For this work, the team developed a microfluidic flow chamber to mimic the vascular system and lined the tubes with endothelial cells. When they applied a magnetic field to the cells, which had been infused with nanoparticles, gaps opened, and when the force was relaxed, most gaps closed after 12 hours. It was found that in the absence of a magnetic field, the nanoparticles were evenly distributed in the mock blood vessel; when a magnetic field was applied, the particles redistributed themselves, and that force warped the cytoskeleton enough to create gaps. In addition, Bao noted that the magnetic force produces a biological signal that alters the cytoskeletal structure, which also increases the “leakiness,” though they haven't pinpointed the exact nature of the signal or how cells respond.
"Our initial idea was to deliver magnetic nanoparticles into stem cells and then use a magnet to attract the stem cells to a particular location," he explained. "In doing so, we also discovered that by applying a magnetic field, we could generate changes in the cell's skeletal structure in terms of the actin filament structures." Those structures are what give cells their shape and keep surrounding endothelial cells compacted.
They also tested this in vivo in the tail of a mouse. As noted in the paper, “[Magnetic iron-oxide nanoparticles] were injected into the systemic circulation from the distal end of a mouse lateral tail vein, and the opposite lateral tail vein was placed along an NdFeB block magnet. Our initial studies and computational numerical simulations showed that magnetic targeting in the lateral tail vein required a higher field gradient and larger MNPs due to the increased venous blood velocity and a longer distance from the vessel to the magnet.”
“In contrast to ultrasound-based methods, magnetic fields are not attenuated by biological tissues, enabling better control of targeted delivery into deep tissue,” the authors added. “In addition, the pharmacokinetics and interactions of MNPs with the vascular endothelium can be optimized by fine-tuning nanocrystal synthesis and surface modification, owing to a large repertoire of nanofabrication techniques.”
Bao noted that his group is collaborating with the lab of Dr.

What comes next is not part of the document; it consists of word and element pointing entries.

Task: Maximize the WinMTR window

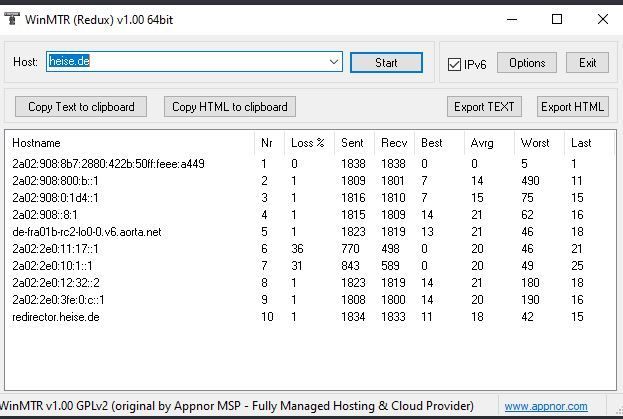Action: point(557,19)
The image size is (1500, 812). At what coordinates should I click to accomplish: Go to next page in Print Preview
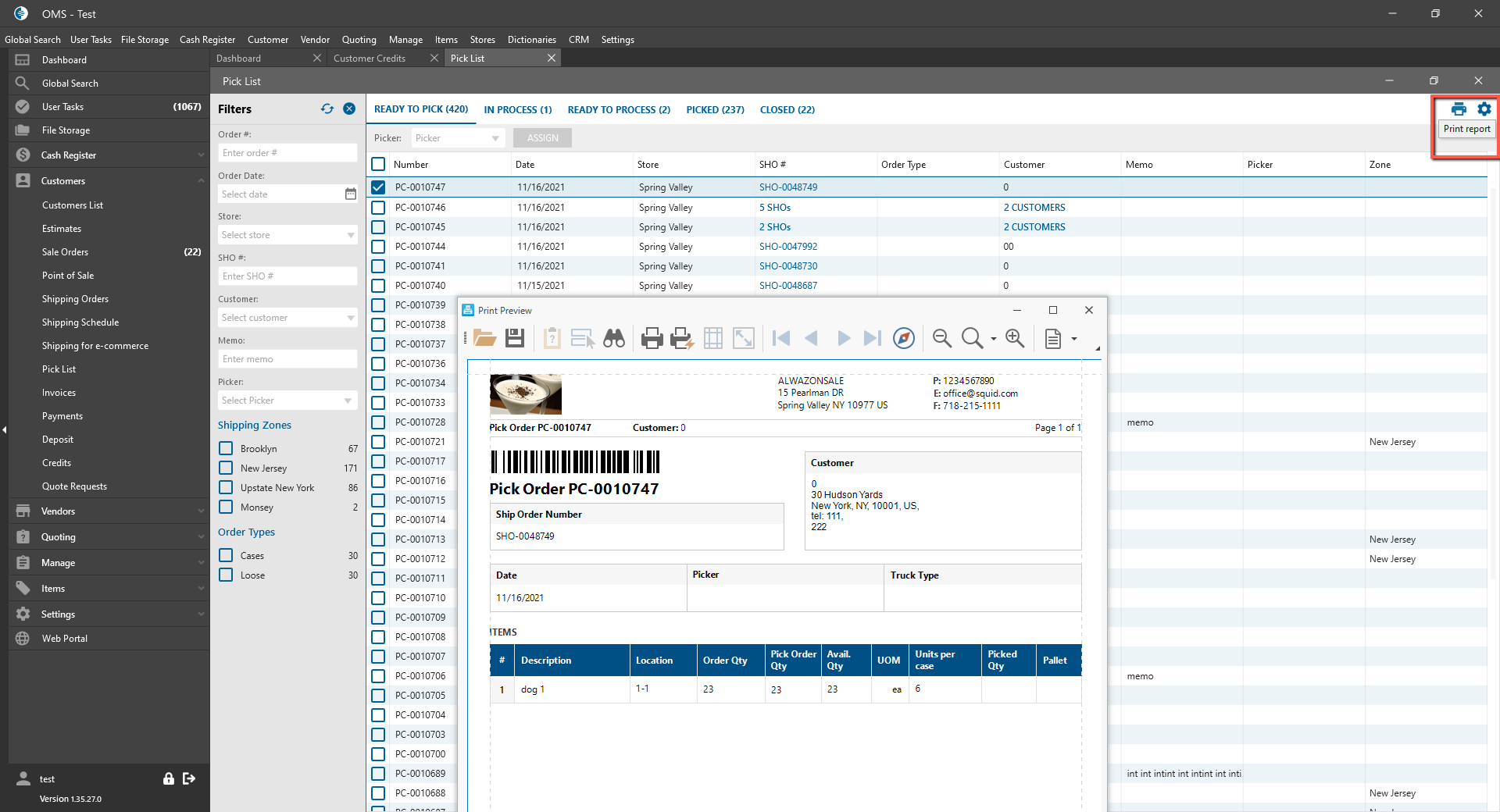pyautogui.click(x=843, y=338)
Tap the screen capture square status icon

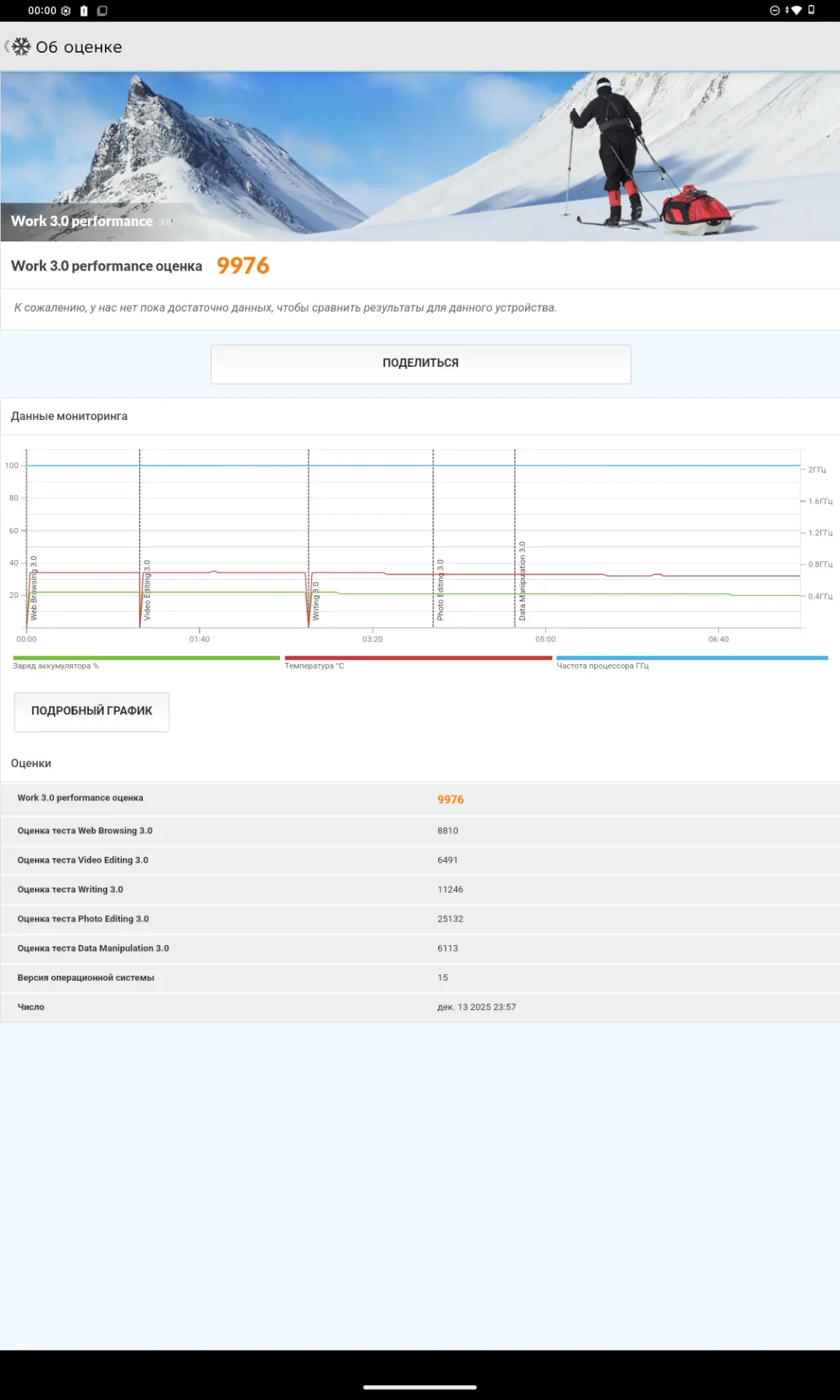coord(102,11)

Johnny Huard, a professor of orthopedic surgery at the University of Texas Health Science Center at Houston, on knee repair—specifically, looking at injecting nanoparticle-laden therapeutic stem cells into the knee, then surrounding the joint with magnets to attract the cells to the required area.
“But if you want to treat the heart or liver, you’d need a pretty large device to have the required magnetic field,” he said. “We don’t have that yet. To drive this to a clinical setting will be a challenge.”
As for moving this from the lab to the clinic, the authors write that “There are two major aspects concerning the potential clinical application of the method developed in this study. The first is to deliver MNPs to the targeted endothelium, of which magnetic targeting is just one of the many ways. Other approaches include conjugating targeting ligands or cell-penetrating peptides to MNPs and direct injection (when permitted). The second is to apply magnetic force to intracellular MNPs in vivo (in deep tissue), possibly using a clinical-grade magnetic device in which multiple magnets of different strengths can be placed on the patient at specific anatomic sites to yield the optimal magnetic field strength and distribution to enhance delivery at the desired location. Magnetic enhancement of vascular permeability thus has the potential to be applied to any tissue or organ of interest, regardless of the pathophysiological state.”